> Task details
Could you copy out the entries below again, unchanged, from the line with "Given: Toggle the Keep all filters switch" up to and including the line with "pos(243,131)"?

> Supplied records
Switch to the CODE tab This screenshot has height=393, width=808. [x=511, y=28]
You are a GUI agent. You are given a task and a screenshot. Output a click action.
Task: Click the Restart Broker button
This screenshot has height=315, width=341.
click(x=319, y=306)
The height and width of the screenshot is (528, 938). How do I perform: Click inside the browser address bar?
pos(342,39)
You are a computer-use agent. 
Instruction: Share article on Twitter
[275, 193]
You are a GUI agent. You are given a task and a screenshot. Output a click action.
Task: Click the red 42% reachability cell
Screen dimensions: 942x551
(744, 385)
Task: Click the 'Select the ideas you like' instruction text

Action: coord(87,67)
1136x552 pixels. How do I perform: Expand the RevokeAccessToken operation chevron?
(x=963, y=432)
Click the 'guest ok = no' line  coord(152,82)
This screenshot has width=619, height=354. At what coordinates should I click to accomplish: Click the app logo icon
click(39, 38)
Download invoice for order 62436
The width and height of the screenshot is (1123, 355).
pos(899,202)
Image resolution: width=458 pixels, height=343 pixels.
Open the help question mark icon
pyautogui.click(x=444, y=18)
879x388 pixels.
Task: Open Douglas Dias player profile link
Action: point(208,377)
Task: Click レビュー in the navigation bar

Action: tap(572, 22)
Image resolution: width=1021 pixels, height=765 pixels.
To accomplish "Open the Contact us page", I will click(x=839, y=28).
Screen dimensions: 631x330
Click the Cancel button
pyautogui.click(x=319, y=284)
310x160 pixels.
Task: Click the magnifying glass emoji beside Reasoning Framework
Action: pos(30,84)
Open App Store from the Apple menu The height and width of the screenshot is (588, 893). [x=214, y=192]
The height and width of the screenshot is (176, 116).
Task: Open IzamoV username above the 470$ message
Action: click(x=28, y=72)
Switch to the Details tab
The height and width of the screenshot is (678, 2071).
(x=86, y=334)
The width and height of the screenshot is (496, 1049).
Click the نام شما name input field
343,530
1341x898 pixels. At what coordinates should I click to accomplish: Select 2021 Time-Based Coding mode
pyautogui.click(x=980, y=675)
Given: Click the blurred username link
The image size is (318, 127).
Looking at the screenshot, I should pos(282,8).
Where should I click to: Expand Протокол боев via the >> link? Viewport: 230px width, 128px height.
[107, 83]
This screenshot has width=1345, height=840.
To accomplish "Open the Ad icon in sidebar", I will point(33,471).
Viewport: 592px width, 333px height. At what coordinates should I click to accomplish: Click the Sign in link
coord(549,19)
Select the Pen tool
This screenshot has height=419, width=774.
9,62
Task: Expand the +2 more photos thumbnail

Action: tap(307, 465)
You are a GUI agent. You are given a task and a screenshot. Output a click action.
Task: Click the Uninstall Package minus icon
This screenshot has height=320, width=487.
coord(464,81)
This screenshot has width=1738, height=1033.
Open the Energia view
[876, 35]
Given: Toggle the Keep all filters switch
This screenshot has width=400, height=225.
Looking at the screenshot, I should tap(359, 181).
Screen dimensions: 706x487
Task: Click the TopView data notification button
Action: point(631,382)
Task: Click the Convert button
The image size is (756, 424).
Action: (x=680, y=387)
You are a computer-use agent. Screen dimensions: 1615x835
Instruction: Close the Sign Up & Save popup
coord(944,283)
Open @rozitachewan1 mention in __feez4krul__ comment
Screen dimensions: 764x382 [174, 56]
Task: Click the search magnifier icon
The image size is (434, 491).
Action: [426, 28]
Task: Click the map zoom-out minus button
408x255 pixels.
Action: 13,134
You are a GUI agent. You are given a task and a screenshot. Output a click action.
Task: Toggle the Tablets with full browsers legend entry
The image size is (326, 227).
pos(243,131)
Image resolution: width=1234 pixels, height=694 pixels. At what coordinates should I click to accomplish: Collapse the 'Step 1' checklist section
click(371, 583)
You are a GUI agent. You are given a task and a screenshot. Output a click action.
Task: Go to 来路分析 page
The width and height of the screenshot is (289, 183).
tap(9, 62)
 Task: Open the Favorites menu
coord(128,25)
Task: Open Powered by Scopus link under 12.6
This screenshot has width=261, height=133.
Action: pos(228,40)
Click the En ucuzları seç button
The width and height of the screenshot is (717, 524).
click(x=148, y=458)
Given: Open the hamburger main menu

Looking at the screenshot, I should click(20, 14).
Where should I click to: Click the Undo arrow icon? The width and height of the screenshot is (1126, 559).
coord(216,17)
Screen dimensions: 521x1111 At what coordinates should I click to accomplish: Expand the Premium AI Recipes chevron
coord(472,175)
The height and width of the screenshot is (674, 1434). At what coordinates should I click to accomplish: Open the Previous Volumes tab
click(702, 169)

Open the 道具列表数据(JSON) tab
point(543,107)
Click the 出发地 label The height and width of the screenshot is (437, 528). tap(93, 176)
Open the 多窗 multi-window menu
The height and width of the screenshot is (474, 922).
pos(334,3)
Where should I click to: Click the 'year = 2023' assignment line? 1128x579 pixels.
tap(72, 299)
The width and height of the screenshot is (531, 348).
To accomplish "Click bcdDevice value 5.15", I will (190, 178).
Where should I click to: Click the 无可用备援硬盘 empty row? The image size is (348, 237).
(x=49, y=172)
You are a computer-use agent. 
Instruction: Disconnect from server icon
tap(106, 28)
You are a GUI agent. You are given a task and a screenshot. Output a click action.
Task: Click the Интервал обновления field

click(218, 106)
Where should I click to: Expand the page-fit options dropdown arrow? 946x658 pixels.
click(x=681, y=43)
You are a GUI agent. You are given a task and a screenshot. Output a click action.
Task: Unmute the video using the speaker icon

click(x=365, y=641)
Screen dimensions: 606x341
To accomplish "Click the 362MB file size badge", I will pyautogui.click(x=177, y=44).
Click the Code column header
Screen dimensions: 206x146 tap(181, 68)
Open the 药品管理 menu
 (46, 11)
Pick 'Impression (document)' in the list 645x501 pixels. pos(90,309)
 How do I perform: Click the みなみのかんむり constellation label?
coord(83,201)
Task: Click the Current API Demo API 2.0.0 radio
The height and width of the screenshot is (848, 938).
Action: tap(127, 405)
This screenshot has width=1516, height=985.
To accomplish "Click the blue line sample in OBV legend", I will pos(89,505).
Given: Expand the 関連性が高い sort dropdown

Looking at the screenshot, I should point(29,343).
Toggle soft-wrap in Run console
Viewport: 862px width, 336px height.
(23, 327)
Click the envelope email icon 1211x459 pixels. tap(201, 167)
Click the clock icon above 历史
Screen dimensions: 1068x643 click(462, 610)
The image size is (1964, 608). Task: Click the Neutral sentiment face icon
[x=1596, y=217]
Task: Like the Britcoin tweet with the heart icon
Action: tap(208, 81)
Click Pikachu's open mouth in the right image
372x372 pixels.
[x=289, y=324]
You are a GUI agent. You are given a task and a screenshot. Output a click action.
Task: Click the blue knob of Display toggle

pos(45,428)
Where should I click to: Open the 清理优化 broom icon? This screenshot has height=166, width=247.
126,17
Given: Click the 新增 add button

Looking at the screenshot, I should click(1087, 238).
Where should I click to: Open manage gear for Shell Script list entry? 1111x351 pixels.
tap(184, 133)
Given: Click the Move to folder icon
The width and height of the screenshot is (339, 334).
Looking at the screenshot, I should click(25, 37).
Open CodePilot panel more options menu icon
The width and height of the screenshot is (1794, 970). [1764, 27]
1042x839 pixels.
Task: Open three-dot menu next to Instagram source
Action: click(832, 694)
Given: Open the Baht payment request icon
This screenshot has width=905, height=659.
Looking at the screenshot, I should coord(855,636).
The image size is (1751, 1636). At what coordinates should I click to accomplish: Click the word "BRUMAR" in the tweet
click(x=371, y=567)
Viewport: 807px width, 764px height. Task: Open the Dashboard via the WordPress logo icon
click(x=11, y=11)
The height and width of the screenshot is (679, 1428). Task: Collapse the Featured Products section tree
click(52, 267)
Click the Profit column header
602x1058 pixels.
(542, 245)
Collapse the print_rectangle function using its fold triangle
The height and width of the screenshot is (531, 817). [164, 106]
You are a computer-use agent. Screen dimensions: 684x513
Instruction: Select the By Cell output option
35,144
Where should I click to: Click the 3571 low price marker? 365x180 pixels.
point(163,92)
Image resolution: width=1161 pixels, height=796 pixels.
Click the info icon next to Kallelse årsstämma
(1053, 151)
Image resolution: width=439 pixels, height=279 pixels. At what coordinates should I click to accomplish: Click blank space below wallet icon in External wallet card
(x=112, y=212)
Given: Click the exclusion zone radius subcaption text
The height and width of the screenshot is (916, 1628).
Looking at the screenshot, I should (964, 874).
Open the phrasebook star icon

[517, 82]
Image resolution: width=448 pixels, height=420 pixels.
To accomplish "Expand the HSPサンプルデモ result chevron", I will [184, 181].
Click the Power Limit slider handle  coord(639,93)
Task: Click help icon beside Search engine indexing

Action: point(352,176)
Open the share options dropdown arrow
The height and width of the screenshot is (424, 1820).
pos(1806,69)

> Written response
Given: Toggle the Keep all filters switch
This screenshot has width=400, height=225.
Looking at the screenshot, I should tap(359, 181).
Screen dimensions: 706x487
Task: Click the TopView data notification button
Action: point(631,382)
Task: Click the Convert button
The image size is (756, 424).
Action: (x=680, y=387)
You are a computer-use agent. Screen dimensions: 1615x835
Instruction: Close the Sign Up & Save popup
coord(944,283)
Open @rozitachewan1 mention in __feez4krul__ comment
Screen dimensions: 764x382 [174, 56]
Task: Click the search magnifier icon
The image size is (434, 491).
Action: [426, 28]
Task: Click the map zoom-out minus button
408x255 pixels.
Action: 13,134
You are a GUI agent. You are given a task and a screenshot. Output a click action.
Task: Toggle the Tablets with full browsers legend entry
The image size is (326, 227).
pos(243,131)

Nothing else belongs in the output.